Comment by geysersam
2 days ago
But what to do in Finland during the winter months? I'm massively pro solar, and I'm sceptical of nuclear, but this seems like a problem to me. Batteries work well on shorter time scales but not over the entire year.
Short term for self-reliance Finland can use natural gas (won't need much), wind and hydro. Since they are a nation with many friends they can also buy electricity from neighbors.
To solve the variable production from solar and wind, most nations should probably have a safety valve in the form of synthesized fuels. Meaning that during summer when energy is abundant and has to be dumped at negative prices, we use the surplus to synthesize fuels instead.
Synthesizing fuel is inefficient, but since you use surplus energy that doesn't matter.
These are options that are viable right now, but there are also promising developments in batteries that could make them viable for season storage too.
Do you know what the main obstacles are for producing synthetic fuels from surplus renewable electricity production today? It doesn't seem like a lot of companies are doing it at large scale, even while the electricity price difference between summer and winter is large.
I think the main obstacles are the existing players in the energy space. They are huge organisations for the most part and take a long time to change, even if they were motivated to do so. Things have changed rapidly the past few years.
It can also be argued that many of them are not motivated, because they make money from selling electricity from highly valued assets (power plants). If electricity gets permanently cheaper, they stand to lose a lot of money.
There are probably other obstacles as well, but I don't think any of them are insurmountable.
Synthetic fuel production has a very low efficiency, but that does not matter if electricity cost is cheap. So the idea is to overbuild electricity consumption and let them sit idle when electricity is expensive.
But, AFAICT, to overbuild consumption the capital cost is so high that it does not make much economic sense.
Finland's electricity production is already 95% non fossil fuel, so you don't need to worry about them.
Yes but ~37% of that is nuclear. My question was: If they're not supposed to use nuclear what should they use.
The good thing about northern regions is that they tend to be wet and have low population density. This is pretty good for pumped hydro even if batteries aren't cheap enough at a particular time. But it's not clear when the manufacturing costs of batteries will hit a minimum. So far they continue to decrease.
Maximum elevation in Finland is is 1 324 m and that is in extreme north with less water. In general there just isn't elevation differences that are useful enough.
> But what to do in Finland during the winter months?
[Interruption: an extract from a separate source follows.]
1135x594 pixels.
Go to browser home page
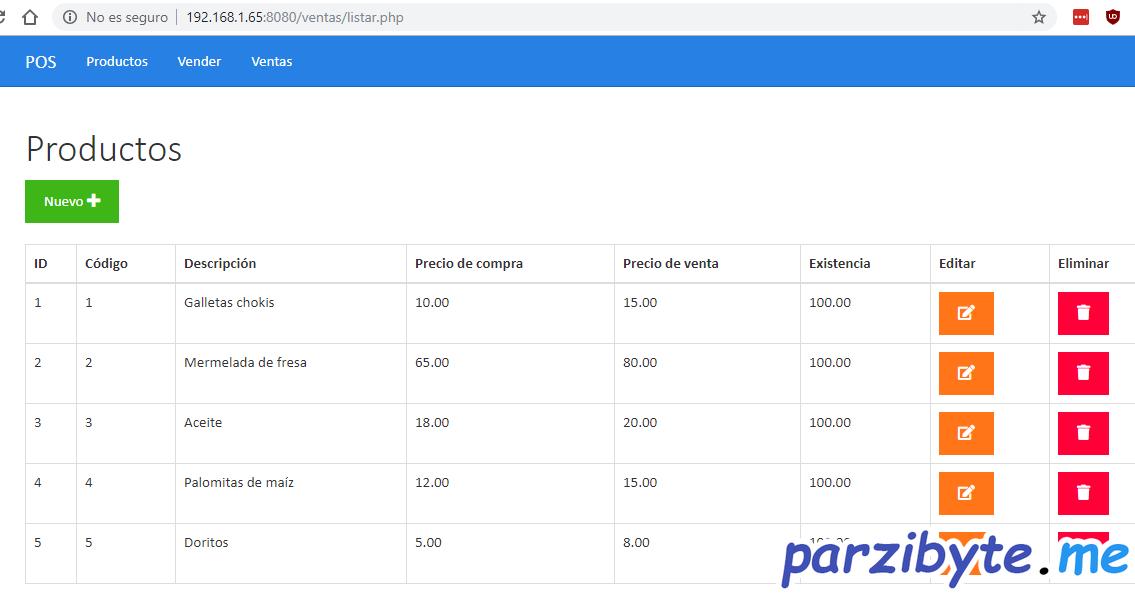30,17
Is this a serious question or "raising concerns".
A quick search brings up wind: https://en.wikipedia.org/wiki/Wind_power_in_Finland
and hydro: https://www.andritz.com/hydro-en/hydronews/hn-europe/finland
And connections with friendly neighbours: https://cinea.ec.europa.eu/news-events/news/cef-energy-finla...
I'm sure that there is a role for Nuclear or gas to cover the last few % that renewables find hard to reach. For now.
It's a serious question. Someone was suggesting that instead of building nuclear, like they did I Finland, they should have built solar. But in the winter in Finland there is not a lot of sun, so I was curious what the commenter, who seemed knowledgeable, had to say about that.
I guess you mean me, and I can't give a definite answer of course, it's complicated. I can mention some things I think should be considered.
- Solar is bad in Finland during the winter, but good during the summer. Whatever other fuel is used during the summer now can instead be offset to winter. Even natural gas, but preferably imported wind, hydro and such.
- Solar was not an option when Finland decided to build o3. They couldn't have chosen solar instead, back then.
- Finland is a net exporter of electricity, and is in fact exporting a similar amount as o3 produces manually. So basically Finland didn't really need o3 for themselves, they built it to sell electricity.
- When other countries add lots of cheap solar, it will be difficult to sell nuclear since it's much more expensive.
- If the price forces o3 to close ahead of time, Finland still has to pay for it, and its waste, for decades if not centuries.
I think the statement is that "Nuclear basically makes no sense at all in 2025."
That's slightly different from "they should have built solar" in 2005 when the last nuclear plant was started, according to https://world-nuclear.org/information-library/country-profil...
It's 20 years later, and "not nuclear" isn't always "go 100% solar".